After reading this unit, you should able to Know what physical chemistry is.

Know what adsorption process is.

Know the physical chemistry keywords.

READING 1

Physical chemistry is the study of the physical basis of chemical systems and processes. It is concerned with the measurement, description, and prediction of the characteristics of chemical systems and their interactions with each other with respect to the transfer of mass and energy.
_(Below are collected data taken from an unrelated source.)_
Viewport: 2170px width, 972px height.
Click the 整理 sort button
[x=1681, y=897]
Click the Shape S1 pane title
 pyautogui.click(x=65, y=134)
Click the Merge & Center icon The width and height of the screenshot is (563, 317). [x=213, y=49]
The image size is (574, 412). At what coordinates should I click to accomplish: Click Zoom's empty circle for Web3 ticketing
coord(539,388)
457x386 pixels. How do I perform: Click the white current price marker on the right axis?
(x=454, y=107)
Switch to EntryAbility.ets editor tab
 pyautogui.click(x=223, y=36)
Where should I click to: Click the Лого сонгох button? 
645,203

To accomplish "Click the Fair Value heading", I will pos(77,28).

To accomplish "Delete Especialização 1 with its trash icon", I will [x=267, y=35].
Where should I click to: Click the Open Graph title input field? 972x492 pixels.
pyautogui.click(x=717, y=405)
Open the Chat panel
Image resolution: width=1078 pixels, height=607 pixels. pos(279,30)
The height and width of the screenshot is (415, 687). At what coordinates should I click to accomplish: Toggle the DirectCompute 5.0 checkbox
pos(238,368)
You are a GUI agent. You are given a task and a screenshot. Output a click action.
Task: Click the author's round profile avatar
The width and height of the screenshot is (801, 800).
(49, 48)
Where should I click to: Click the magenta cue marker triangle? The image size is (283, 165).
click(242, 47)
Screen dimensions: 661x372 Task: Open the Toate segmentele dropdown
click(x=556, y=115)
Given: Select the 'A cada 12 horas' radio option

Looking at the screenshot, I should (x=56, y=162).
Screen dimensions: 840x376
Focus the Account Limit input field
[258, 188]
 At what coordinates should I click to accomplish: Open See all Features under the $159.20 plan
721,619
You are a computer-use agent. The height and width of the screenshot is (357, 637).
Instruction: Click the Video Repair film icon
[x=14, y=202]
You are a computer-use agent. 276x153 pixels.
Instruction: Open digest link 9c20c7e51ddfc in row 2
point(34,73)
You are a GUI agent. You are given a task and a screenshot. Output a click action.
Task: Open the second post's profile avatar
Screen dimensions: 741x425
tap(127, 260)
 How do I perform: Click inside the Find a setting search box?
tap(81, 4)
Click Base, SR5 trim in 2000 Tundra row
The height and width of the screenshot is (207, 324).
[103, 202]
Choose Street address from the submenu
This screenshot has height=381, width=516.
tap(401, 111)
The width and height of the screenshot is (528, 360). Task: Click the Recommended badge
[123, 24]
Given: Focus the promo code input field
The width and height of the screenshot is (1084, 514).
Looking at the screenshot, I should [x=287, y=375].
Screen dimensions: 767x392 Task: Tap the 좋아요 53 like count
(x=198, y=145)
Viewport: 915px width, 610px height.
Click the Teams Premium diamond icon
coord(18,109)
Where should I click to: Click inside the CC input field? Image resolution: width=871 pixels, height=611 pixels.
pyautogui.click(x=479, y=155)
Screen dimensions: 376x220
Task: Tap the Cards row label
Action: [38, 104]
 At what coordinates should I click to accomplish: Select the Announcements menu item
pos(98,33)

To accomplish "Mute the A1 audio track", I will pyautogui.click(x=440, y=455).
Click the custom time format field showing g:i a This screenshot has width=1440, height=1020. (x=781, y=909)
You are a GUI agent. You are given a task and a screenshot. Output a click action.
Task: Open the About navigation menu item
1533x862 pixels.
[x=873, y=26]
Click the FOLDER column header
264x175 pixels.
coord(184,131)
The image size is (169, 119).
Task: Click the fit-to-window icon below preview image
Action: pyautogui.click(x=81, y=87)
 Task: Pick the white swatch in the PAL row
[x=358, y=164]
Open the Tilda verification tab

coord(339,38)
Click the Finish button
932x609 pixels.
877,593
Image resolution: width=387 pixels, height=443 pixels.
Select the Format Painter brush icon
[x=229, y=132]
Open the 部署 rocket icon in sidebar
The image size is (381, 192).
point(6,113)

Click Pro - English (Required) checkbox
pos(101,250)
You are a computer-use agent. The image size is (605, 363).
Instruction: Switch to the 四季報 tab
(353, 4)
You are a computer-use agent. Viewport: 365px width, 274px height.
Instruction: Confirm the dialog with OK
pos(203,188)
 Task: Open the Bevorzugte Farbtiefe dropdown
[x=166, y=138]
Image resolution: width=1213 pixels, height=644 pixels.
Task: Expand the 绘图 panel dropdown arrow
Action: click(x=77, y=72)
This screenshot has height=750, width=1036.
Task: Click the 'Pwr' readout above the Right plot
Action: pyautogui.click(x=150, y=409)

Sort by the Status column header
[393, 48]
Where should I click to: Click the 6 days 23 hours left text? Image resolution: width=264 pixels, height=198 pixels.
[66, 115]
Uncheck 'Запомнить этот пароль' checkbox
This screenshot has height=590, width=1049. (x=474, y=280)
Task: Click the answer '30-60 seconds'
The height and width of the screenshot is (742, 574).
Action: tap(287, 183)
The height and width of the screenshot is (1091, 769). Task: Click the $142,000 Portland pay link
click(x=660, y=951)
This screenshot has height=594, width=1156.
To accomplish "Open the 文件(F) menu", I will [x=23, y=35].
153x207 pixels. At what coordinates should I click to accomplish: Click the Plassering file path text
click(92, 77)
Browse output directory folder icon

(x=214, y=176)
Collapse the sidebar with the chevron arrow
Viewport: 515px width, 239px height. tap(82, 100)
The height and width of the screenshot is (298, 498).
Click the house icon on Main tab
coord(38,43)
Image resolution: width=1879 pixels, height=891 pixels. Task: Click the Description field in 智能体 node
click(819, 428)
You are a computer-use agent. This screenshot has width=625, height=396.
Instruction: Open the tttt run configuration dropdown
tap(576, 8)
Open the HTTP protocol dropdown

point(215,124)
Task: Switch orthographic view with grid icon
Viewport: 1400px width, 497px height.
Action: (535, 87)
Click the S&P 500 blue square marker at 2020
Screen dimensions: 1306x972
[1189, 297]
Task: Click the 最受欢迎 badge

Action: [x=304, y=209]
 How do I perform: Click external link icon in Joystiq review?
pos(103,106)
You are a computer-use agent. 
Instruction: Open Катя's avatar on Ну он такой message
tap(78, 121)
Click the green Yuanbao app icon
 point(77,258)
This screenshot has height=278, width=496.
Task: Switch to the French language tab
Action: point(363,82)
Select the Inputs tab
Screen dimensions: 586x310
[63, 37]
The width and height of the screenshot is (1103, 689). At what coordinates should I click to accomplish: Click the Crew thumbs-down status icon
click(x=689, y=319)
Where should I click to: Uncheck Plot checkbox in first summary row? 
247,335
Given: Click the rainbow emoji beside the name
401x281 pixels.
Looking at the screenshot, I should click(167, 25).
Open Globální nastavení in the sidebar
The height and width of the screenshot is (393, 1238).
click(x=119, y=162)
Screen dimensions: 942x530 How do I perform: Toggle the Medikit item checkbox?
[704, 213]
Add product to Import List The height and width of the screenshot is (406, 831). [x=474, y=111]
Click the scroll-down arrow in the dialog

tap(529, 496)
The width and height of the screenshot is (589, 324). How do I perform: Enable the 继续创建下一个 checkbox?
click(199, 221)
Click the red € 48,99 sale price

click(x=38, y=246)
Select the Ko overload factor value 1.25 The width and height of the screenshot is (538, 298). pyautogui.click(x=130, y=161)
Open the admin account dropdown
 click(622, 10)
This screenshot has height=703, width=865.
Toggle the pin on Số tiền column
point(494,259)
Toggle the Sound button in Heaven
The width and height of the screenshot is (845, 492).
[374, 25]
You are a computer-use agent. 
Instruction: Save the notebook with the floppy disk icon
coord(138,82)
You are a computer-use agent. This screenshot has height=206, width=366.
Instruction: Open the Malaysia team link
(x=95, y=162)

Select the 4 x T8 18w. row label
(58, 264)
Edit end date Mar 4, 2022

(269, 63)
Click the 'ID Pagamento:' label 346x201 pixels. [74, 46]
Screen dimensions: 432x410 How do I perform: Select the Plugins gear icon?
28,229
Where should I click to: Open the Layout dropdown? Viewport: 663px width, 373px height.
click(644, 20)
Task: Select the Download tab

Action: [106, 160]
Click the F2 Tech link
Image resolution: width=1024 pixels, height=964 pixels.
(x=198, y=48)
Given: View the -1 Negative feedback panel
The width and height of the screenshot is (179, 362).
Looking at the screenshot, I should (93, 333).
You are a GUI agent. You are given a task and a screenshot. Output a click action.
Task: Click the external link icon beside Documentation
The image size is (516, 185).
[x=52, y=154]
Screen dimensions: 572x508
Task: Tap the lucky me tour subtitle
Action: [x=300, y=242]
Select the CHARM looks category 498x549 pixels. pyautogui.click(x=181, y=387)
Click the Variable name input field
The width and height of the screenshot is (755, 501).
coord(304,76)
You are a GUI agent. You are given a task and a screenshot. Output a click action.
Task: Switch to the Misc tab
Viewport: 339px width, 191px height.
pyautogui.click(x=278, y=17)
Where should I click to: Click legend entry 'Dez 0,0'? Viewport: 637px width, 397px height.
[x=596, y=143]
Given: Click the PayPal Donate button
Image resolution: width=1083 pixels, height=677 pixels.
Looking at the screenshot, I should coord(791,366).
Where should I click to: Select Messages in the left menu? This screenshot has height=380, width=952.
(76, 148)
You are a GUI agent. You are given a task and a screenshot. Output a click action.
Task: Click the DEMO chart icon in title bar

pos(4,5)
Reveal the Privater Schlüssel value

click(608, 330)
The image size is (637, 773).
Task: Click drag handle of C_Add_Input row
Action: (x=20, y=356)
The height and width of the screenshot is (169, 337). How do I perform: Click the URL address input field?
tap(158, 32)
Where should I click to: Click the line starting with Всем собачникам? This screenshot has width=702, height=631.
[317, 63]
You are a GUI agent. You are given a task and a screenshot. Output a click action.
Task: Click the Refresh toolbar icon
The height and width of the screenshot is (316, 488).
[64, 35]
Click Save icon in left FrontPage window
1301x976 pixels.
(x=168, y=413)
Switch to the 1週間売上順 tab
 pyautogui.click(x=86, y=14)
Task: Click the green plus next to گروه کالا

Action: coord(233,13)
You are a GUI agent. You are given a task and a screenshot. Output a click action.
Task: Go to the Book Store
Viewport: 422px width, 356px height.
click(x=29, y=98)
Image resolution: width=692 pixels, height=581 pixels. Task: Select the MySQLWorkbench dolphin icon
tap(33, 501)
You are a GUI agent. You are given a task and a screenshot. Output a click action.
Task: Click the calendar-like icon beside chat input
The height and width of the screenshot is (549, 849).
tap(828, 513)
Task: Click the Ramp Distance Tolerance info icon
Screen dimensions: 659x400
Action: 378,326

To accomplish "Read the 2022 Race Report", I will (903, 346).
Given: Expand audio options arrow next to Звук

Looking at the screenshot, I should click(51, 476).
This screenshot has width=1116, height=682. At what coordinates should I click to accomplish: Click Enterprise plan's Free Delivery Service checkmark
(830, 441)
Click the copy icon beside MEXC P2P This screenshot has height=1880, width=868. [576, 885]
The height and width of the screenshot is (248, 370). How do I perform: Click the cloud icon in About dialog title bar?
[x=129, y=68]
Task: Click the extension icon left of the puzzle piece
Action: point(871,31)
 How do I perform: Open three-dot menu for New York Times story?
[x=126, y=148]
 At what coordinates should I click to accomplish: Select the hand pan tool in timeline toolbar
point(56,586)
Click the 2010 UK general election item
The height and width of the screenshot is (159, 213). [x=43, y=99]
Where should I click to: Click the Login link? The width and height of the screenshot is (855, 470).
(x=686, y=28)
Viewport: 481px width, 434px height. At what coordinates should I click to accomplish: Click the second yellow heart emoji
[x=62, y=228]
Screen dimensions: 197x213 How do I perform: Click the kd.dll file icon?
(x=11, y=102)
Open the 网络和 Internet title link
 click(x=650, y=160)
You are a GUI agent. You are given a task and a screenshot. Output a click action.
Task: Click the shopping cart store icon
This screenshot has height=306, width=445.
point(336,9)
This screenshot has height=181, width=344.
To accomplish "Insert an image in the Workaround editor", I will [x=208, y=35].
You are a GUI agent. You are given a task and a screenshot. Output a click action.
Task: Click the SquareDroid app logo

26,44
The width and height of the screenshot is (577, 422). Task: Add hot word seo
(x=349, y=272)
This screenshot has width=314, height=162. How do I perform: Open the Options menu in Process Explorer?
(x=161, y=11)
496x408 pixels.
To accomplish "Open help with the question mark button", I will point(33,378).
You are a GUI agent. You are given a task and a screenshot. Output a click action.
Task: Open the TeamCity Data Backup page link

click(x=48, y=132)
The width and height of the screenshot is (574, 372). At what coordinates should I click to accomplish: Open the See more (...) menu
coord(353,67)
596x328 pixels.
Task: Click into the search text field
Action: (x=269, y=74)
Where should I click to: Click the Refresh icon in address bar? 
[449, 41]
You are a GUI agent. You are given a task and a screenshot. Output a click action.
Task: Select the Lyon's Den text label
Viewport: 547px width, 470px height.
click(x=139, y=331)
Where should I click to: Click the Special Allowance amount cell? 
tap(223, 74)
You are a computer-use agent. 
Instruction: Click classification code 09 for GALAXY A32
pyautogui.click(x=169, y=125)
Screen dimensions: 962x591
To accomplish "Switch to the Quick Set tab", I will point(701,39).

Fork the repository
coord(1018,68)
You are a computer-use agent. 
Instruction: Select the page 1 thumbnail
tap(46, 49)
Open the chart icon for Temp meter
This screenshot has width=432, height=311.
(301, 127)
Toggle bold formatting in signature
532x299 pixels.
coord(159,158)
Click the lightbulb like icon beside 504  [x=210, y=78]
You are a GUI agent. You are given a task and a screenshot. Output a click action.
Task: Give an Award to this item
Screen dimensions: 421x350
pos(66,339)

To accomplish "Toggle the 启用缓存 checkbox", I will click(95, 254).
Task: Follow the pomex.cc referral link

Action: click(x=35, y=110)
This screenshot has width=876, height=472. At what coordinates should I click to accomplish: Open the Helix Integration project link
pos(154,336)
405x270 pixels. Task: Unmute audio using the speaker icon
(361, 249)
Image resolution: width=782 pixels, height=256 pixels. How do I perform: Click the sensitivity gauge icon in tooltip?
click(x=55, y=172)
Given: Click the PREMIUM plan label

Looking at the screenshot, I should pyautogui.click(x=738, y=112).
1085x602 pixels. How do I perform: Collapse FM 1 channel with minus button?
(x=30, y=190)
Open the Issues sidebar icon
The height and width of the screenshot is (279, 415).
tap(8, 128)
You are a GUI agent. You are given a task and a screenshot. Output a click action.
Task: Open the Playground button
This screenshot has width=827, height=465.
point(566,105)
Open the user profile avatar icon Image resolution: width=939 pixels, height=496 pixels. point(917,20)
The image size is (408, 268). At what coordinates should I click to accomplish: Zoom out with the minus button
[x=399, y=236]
There are some important areas of its study.

1. Chemical thermodynamics deals with the transfer of energy in chemical changes and seeks to characterize the equilibrium state of chemical systems.

2. Chemical kinetics deals with the rate and mechanism of chemical changes.

3. Structure of matter is a broad area of experimental and theoretical description of the properties of matter at the atomic and molecular level.

4. Quantum theory explains the nature of chemical bonding while the spectra of atoms and molecules are explained by quantum mechanics.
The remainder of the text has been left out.